The organization chart above shows that there is a clear line of responsibity between the organization officials. This is an indication that the chart is effective and clashing of individual duties and responsibilities does not arise. The organization chart is also short to ensure that the information communication takes the shortest time possible. Short organization structures ensure timely communication of information. It ensures that the information is accurate as long structures have high risk of information modification due to the large number of individuals involved. Harmonization of the organization structure ensures that there is proper coordination between the two organizations. This ensures effectiveness in implantation of the company’s policies. The few number of personnel involved as depicted by reduction in number of departments is meant to ensure that the structure is cost effective.

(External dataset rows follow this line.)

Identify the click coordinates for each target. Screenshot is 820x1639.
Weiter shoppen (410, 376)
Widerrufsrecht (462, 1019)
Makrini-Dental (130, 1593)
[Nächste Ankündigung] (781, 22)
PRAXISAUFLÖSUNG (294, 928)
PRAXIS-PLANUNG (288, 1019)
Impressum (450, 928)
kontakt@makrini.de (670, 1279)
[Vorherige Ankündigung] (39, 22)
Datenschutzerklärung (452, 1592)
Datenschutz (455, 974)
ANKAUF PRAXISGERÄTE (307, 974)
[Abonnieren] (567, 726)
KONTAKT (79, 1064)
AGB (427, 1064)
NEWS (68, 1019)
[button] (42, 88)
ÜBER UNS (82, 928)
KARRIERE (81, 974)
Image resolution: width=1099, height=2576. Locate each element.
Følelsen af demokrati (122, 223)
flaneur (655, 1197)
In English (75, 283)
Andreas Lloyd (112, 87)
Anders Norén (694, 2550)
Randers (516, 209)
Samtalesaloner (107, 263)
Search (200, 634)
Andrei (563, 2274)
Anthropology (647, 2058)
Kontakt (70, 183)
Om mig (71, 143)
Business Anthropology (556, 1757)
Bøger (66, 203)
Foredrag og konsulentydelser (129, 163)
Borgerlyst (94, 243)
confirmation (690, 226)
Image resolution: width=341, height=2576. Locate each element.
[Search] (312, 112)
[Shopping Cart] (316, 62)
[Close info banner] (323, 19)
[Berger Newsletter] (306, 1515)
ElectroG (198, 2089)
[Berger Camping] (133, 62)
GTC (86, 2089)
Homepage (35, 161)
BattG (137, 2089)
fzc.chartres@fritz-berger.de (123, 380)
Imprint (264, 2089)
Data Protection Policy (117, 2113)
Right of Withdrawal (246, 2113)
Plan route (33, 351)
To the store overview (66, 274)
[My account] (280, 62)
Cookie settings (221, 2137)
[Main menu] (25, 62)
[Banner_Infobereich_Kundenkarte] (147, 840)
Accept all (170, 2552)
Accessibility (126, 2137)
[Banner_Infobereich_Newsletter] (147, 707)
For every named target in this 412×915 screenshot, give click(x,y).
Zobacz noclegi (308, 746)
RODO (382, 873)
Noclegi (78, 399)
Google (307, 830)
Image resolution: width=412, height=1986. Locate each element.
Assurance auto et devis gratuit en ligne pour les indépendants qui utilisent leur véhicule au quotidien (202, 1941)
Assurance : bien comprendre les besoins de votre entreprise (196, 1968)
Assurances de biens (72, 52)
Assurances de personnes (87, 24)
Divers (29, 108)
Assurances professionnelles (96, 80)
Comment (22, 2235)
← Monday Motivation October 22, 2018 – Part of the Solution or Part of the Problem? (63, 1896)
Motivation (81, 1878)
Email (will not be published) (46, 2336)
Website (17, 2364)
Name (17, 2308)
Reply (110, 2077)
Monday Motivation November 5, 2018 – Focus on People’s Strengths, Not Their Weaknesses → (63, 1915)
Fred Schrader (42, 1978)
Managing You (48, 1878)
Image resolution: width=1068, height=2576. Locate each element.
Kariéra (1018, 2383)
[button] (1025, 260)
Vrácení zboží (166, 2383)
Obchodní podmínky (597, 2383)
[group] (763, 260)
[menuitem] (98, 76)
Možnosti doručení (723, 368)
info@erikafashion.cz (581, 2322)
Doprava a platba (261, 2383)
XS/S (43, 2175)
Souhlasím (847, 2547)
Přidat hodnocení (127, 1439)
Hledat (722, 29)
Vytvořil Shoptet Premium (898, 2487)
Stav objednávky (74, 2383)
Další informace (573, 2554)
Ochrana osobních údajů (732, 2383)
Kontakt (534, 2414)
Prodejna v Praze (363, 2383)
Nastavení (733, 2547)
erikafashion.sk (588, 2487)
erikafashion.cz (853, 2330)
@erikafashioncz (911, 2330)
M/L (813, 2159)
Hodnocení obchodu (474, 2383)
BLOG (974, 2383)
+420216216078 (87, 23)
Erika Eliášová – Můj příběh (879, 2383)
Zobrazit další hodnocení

The fact that the two companies are based in different countries is a clear indication that the workers have different cultures. Culture can be a barrier to effective communication. To handle the culture problem, the president and the respective departmental vice presidents are members of the countries where the companies are based. They clearly understand the people’s culture in the country and therefore eliminating the cultural barrier to communication in the organization chart. Luthan and Dor emphasize on the methods of acquiring cultural knowledge and how to cope with cultural differences. This is among the methods used to handle the culture issues (Stahl & Mendenhall, 2005).In conclusion, the organization chart above is effective and ensures proper communication within the group. This is because it meets the requirements of an effective organizational chart.
References
Cragan, J. F., Wright, D. W., &Kasch, C. R. (2009). Communication in small groups: theory, process, skills (7th ed.). Boston, MA: Wadsworth Cengage Learning.
Hodgetts, R. M., &Luthans, F. (2003).International management: culture, strategy, and behavior (5th ed.). Boston: McGraw-Hill.
Lehman, C. M., &DuFrene, D. D. (2008).Business communication (15th ed.). Mason, OH: Thomson/South-Western.
Rothwell, D. (2010). In mixed company: small group communication (7th ed.). Boston, MA: Wadsworth Cengage Learning.
Stahl, G. K., & Mendenhall, M. E. (2005).Mergers and acquisitions: managing culture and human resources.Stanford, Calif.: Stanford Business Books.